The resulting tool is fairly general, in that it is not in any way specific to seL4 code, although it has limitations which are ok for seL4 but might be show-stoppers for other code. Specifically, the tools can’t deal with nested loops (but seL4 doesn’t have any, nor should any microkernel!) At present, the tools grok the complete seL4 binary when compiled by gcc with the -O1 optimisation flag. We normally compile the kernel with -O2, and this introduces a few optimisations which presently defeat the tool, but we’re hopeful this will be fixed too.
This is actually quite a significant result. You may have heard of Ken Thompson’s famous Turing Award Lecture “Reflections on trusting trust“, where he describes how to hack a compiler so it will automatically build a back door into the OS. With this tool, seL4 is no longer susceptible to this hack! If the compiler had built in a back door, the tool would fail to verify the correctness of the binary. But regular compiler bugs would be found as well, of course.
Where are we now?
We now have: 1) Proofs that our abstract kernel spec provides integrity and confidentiality; 2) A proof that the formalised C code is a correct implementation of the kernel spec; and 3) a proof that the kernel binary is a correct translation of the formalised C code. Together this means that we have a proof that the kernel binary has the right security properties of enforcing confidentiality and integrity!
There are still some limitations, though. For example, we haven’t yet verified the kernel’s initialisation (boot-strap) code, this is work in progress (and is nearing completion). There are also bits of unverified assembler code in the kernel, and we don’t yet model the operation of the MMU in detail. So there are still some corners in which bugs could, in theory, be hiding, but we’re getting closer to sweeping out the last refuges of potential bugs.

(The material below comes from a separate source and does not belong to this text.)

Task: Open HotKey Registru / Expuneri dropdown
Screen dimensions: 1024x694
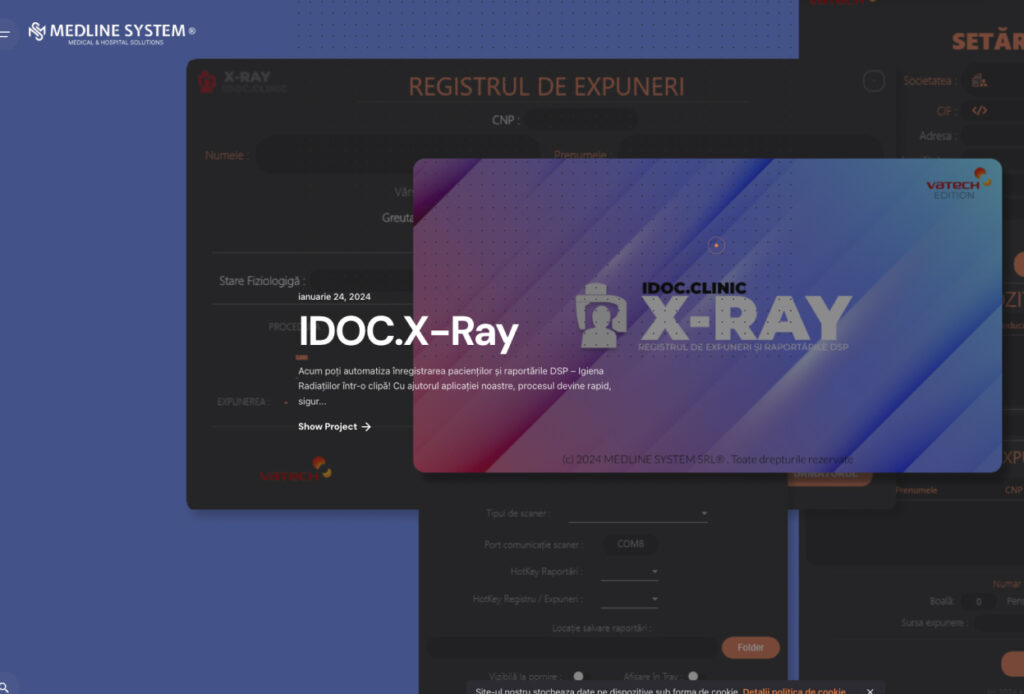Action: tap(654, 600)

A more fundamental issue regards the side channels mentioned above. These are traditionally classified into two categories: storage channels and timing channels. The difference is essentially whether a common notion of time is required to exploit them.
In principle our non-interference proof covers storage channels, up to the point to which hardware state that could constitute a channel is exposed in the hardware model that is used in the proof. Presently that model is fairly high-level, and therefore might hide potential storage channels. It does cover things like general-purpose CPU registers, so we know that the kernel doesn’t forget to scrub those in a context switch, but modern CPUs have more complex state that could potentially create a channel. Nevertheless, the approach can be adapted to an arbitrarily-detailled model of the hardware, which would indeed eliminate all storage channels.

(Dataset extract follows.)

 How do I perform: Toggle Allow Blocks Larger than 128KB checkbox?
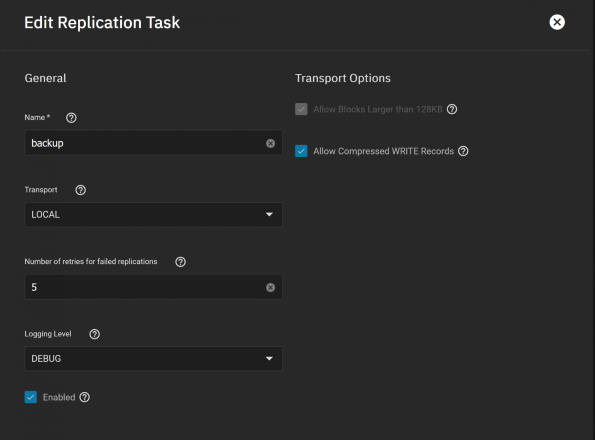point(301,109)
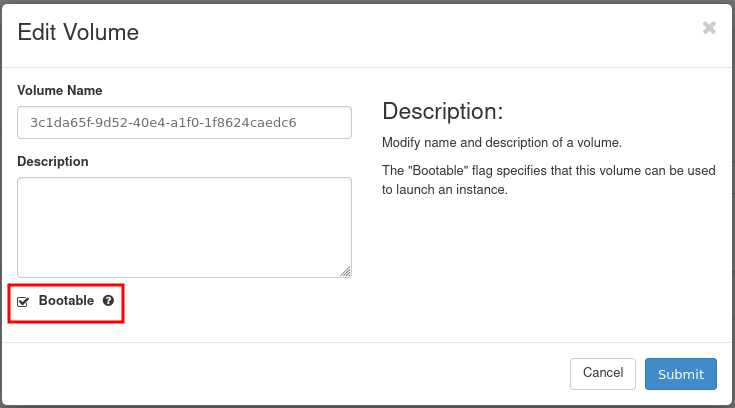Submit the volume changes
Image resolution: width=735 pixels, height=408 pixels.
tap(680, 374)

Timing channels are a different matter. The general consensus is that it is impossible to close all timing channels, so people focus on limiting their bandwidth. So far our proofs have no concept of time, and therefore cannot cover timing channels. However, we do have some promising research in that area. I’ll talk about that another time.
Looking forward to hearing how you guys plan to model time and hence deal with timing channels – nonetheless very cool work so far.
+1. I’m looking forward to seeing this paper presentation at PLDI!